### THE TASK
In full and without change, retype the records.

[Dataset entries]
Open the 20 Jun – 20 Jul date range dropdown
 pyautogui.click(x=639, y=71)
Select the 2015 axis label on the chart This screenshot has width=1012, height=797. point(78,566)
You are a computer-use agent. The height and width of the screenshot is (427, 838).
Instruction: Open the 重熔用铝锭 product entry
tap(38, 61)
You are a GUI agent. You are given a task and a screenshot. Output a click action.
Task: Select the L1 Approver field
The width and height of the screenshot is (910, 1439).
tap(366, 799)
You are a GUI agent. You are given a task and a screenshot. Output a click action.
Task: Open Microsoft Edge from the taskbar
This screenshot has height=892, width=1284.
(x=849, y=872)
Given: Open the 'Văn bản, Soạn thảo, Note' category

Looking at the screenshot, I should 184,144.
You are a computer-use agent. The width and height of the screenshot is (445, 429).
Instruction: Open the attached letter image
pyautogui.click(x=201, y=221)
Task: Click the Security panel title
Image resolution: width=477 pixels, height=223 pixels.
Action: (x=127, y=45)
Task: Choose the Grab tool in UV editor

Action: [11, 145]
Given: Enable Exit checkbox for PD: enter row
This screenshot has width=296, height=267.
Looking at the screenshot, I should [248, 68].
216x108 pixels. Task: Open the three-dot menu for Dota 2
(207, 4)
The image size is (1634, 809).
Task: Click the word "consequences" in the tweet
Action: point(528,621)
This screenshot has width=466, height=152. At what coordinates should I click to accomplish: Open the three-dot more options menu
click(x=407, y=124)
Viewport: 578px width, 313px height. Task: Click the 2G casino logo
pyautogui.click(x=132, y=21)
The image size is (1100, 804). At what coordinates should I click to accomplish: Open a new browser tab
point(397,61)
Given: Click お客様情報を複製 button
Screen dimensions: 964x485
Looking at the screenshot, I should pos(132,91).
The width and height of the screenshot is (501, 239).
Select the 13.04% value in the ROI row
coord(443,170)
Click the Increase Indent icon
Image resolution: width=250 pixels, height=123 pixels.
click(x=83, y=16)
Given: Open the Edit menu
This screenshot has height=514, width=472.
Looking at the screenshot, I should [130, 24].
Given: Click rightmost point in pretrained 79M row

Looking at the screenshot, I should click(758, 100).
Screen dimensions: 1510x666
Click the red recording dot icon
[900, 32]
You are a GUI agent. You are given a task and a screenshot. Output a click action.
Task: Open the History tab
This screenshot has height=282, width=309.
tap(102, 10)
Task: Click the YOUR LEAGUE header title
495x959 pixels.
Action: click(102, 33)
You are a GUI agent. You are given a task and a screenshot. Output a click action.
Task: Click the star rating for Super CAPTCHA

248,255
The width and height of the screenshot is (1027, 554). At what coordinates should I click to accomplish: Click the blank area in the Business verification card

### ANSWER FOR THE TASK
Open the 20 Jun – 20 Jul date range dropdown
 pyautogui.click(x=639, y=71)
Select the 2015 axis label on the chart This screenshot has width=1012, height=797. point(78,566)
You are a computer-use agent. The height and width of the screenshot is (427, 838).
Instruction: Open the 重熔用铝锭 product entry
tap(38, 61)
You are a GUI agent. You are given a task and a screenshot. Output a click action.
Task: Select the L1 Approver field
The width and height of the screenshot is (910, 1439).
tap(366, 799)
You are a GUI agent. You are given a task and a screenshot. Output a click action.
Task: Open Microsoft Edge from the taskbar
This screenshot has height=892, width=1284.
(x=849, y=872)
Given: Open the 'Văn bản, Soạn thảo, Note' category

Looking at the screenshot, I should 184,144.
You are a computer-use agent. The width and height of the screenshot is (445, 429).
Instruction: Open the attached letter image
pyautogui.click(x=201, y=221)
Task: Click the Security panel title
Image resolution: width=477 pixels, height=223 pixels.
Action: (x=127, y=45)
Task: Choose the Grab tool in UV editor

Action: [11, 145]
Given: Enable Exit checkbox for PD: enter row
This screenshot has width=296, height=267.
Looking at the screenshot, I should [248, 68].
216x108 pixels. Task: Open the three-dot menu for Dota 2
(207, 4)
The image size is (1634, 809).
Task: Click the word "consequences" in the tweet
Action: point(528,621)
This screenshot has width=466, height=152. At what coordinates should I click to accomplish: Open the three-dot more options menu
click(x=407, y=124)
Viewport: 578px width, 313px height. Task: Click the 2G casino logo
pyautogui.click(x=132, y=21)
The image size is (1100, 804). At what coordinates should I click to accomplish: Open a new browser tab
point(397,61)
Given: Click お客様情報を複製 button
Screen dimensions: 964x485
Looking at the screenshot, I should pos(132,91).
The width and height of the screenshot is (501, 239).
Select the 13.04% value in the ROI row
coord(443,170)
Click the Increase Indent icon
Image resolution: width=250 pixels, height=123 pixels.
click(x=83, y=16)
Given: Open the Edit menu
This screenshot has height=514, width=472.
Looking at the screenshot, I should [130, 24].
Given: Click rightmost point in pretrained 79M row

Looking at the screenshot, I should click(758, 100).
Screen dimensions: 1510x666
Click the red recording dot icon
[900, 32]
You are a GUI agent. You are given a task and a screenshot. Output a click action.
Task: Open the History tab
This screenshot has height=282, width=309.
tap(102, 10)
Task: Click the YOUR LEAGUE header title
495x959 pixels.
Action: click(102, 33)
You are a GUI agent. You are given a task and a screenshot. Output a click action.
Task: Click the star rating for Super CAPTCHA

248,255
The width and height of the screenshot is (1027, 554). At what coordinates should I click to accomplish: Click the blank area in the Business verification card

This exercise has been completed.